Black market weed is still cheaper than legal options in Canada, new data from StatsCan released this week revealed.
In fact, it appears the gap between the price of legal and illegal cannabis is increasing as the average price of legal pot climbed from $9.69 per gram in the fourth quarter of 2018 to $10.30 per gram in Q4 of 2019.
Meanwhile, the average price of illegal marijuana fell over the same period, to land at $5.73 per gram in the final three months of last year, according to the fresh data.
Canada legalized recreational marijuana nationwide in October of 2018.
StatsCan also revealed that the cheapest legal weed was in Quebec at $7.88 per gram while marijuana in New Brunswick was the most expensive at $11.36.

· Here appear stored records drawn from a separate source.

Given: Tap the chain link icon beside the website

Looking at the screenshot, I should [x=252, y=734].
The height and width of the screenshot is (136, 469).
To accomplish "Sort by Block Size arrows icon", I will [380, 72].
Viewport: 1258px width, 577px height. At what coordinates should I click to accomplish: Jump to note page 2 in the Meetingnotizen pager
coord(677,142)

When it comes to the customers purchasing weed on the black market, Statistics Canada found that men were more likely to buy illegal pot at 41.1%.
On the other hand, 15.9% of women turned to the illicit market for their marijuana.

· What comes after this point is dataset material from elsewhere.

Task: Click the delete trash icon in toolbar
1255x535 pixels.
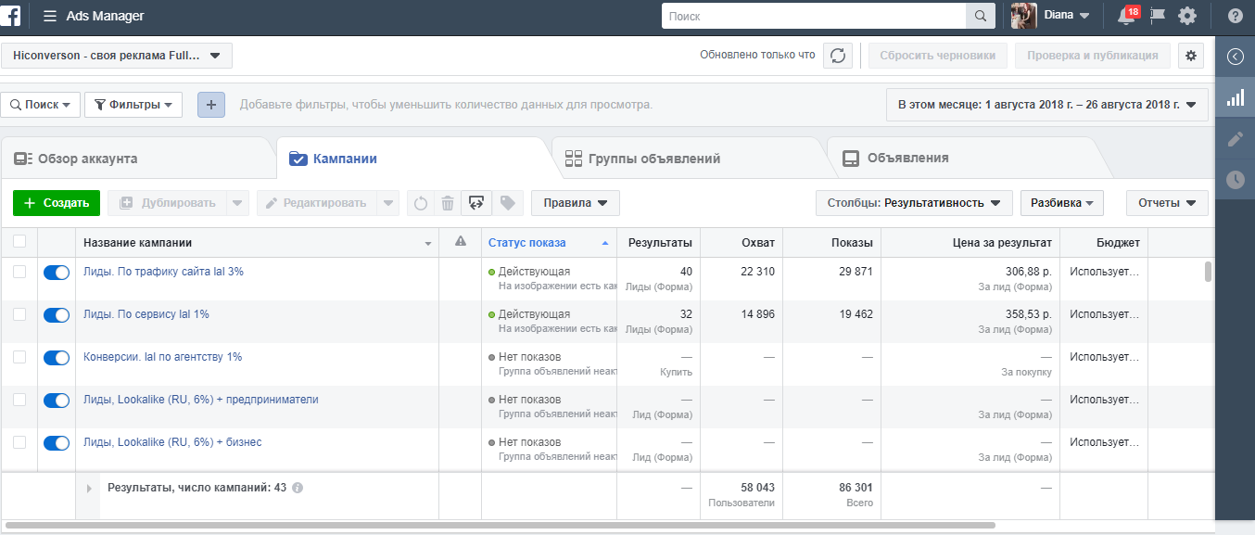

Executive director at equity research and trading company MKM Partners, Bill Kirk, reflected on the data in a memo to clients, as reported by BNN Bloomberg.
“The price gap is impressively stubborn considering the pricing and product actions of the manufacturers. Rather than lowering the price on existing products, the only immediate solution is the introduction of new products at lower price points,” Kirk wrote.

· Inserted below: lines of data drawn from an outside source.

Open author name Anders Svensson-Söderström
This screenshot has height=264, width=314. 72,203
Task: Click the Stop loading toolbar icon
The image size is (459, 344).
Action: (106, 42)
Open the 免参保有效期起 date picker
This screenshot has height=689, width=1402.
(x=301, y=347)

Black market woes continue
Thriving black markets have been a persistent occurrence in both Canada and US states where weed is legal.
According to estimates, the illicit market for pot in California could be three times the size of the legal one, while in Canada, companies have been attempting to compete with black market prices with the launch of new products.
The effects of black market prices, coupled with the slow rollout of legal retailers, have been reflected in earnings reports of cannabis companies, which continue to struggle with profitability issues.
But the clash between legal and illegal pot appears to be causing other problems as well.
Police in Detroit, where a temporary ban on recreational marijuana has been instated, say that legal weed in Michigan is driving consumers to the black market in larger numbers – causing, in turn, a surge of drug-related violence.
“It’s supply and demand – there’s a higher demand for black market marijuana because it’s cheaper,” Detroit Police Chief James Craig said.
According to Craig, the department believes shootings in the city are up 60% since the state voted to legalize recreational weed.